Tzetzes, un escritor bizantino, afirma que la biblioteca del Serapeo llegó a reunir cuarenta y dos mil ochocientos rollos. Nos encantaría conocer las cifras reales de libros que albergaban las dos bibliotecas. Es una cuestión apasionante para historiadores e investigadores. ¿Cuántos serían por aquel entonces todos los libros del mundo? Es difícil creer a los autores antiguos, porque las cifras varían escandalosamente de unos a otros, igual que los cálculos de las manifestaciones en nuestra época cuando hace las cuentas el Gobierno y después contraatacan los organizadores. Repasemos rápidamente los números precisos del desacuerdo. Sobre la Gran Biblioteca, Epifanio menciona la cifra sorprendentemente exacta de cincuenta y cuatro mil ochocientos rollos; Aristeas, doscientos mil; Tzetzes, cuatrocientos noventa mil; Aulo Gelio y Amiano Marcelino, setecientos mil.
Algo sabemos con certeza: la unidad de medida de los cálculos bibliotecarios era el rollo. Es un sistema de cómputo ambiguo —habría muchos títulos repetidos y además la mayoría de las obras no cabían en un único rollo, de forma que abarcaban varios—. Por otro lado, la cantidad de rollos sería cambiante —aumentaría con las adquisiciones, y disminuiría a causa de incendios, accidentes y pérdidas—.

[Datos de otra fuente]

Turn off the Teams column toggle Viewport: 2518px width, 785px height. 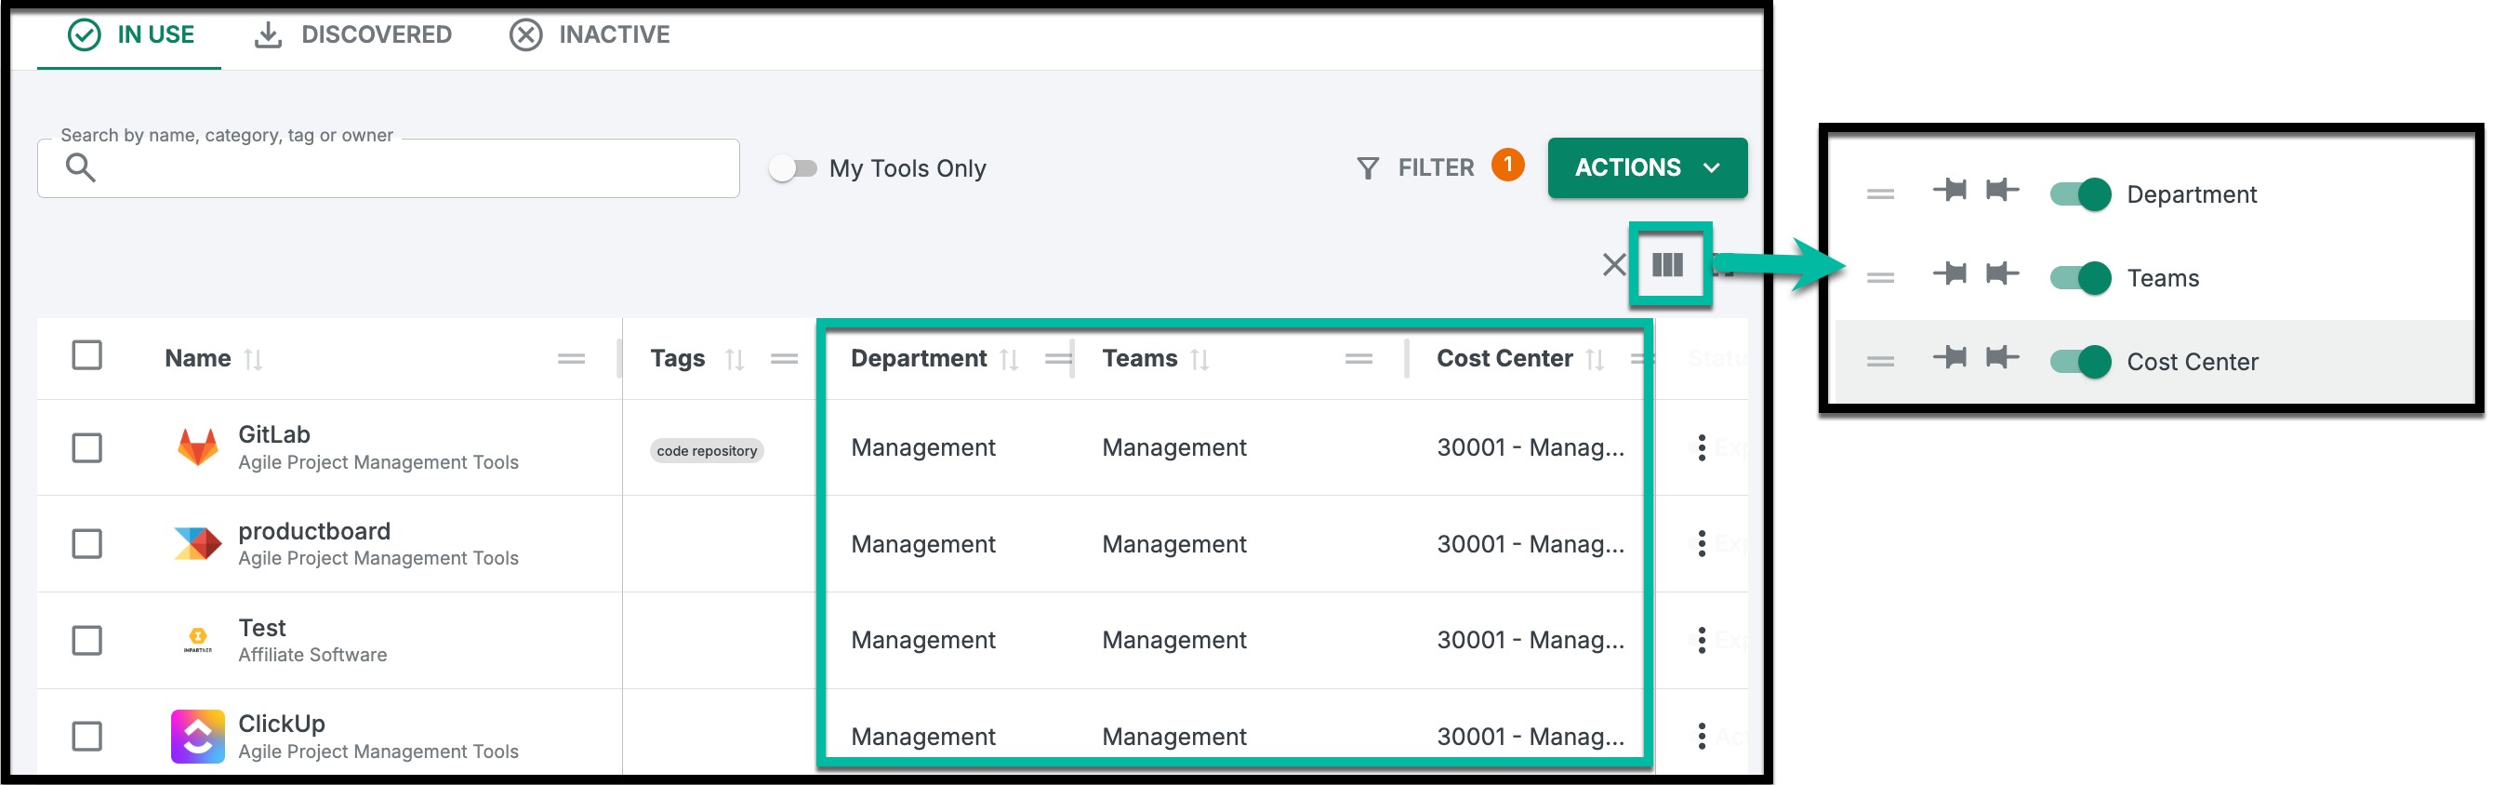2080,278
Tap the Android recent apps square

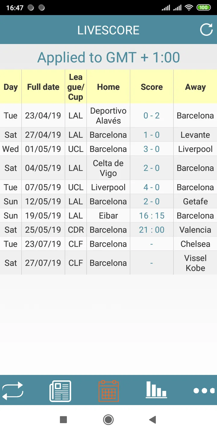click(63, 420)
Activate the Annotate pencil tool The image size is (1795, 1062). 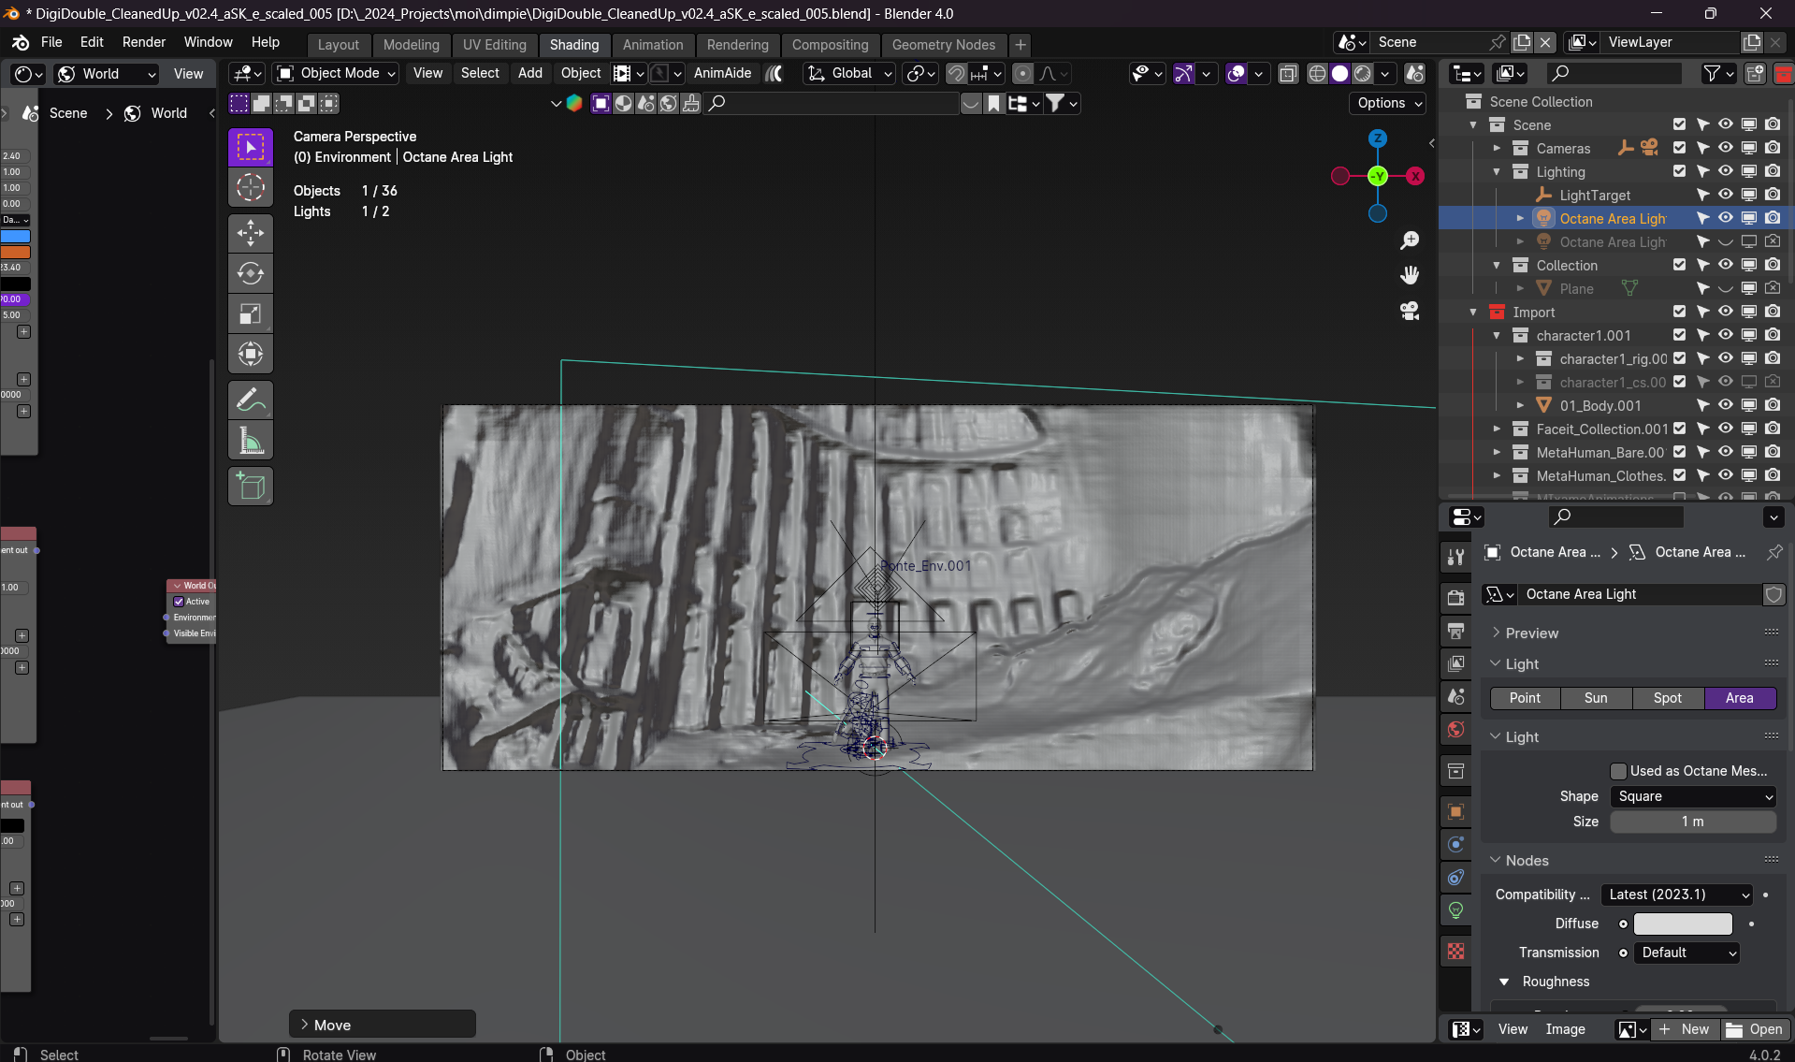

Las bibliotecas antiguas —cuando aún no se habían desarrollado métodos de inventario y no se contaba con ayuda tecnológica— no podían saber con exactitud (y tal vez no les preocupaba demasiado) cuántos títulos distintos poseían en cada momento. Las cifras que han llegado hasta nosotros son, creo, solo proyecciones de la fascinación por la Biblioteca de Alejandría. Nacida como un sueño —el deseo de albergar todos los saberes conocidos—, terminó adquiriendo proporciones de leyenda.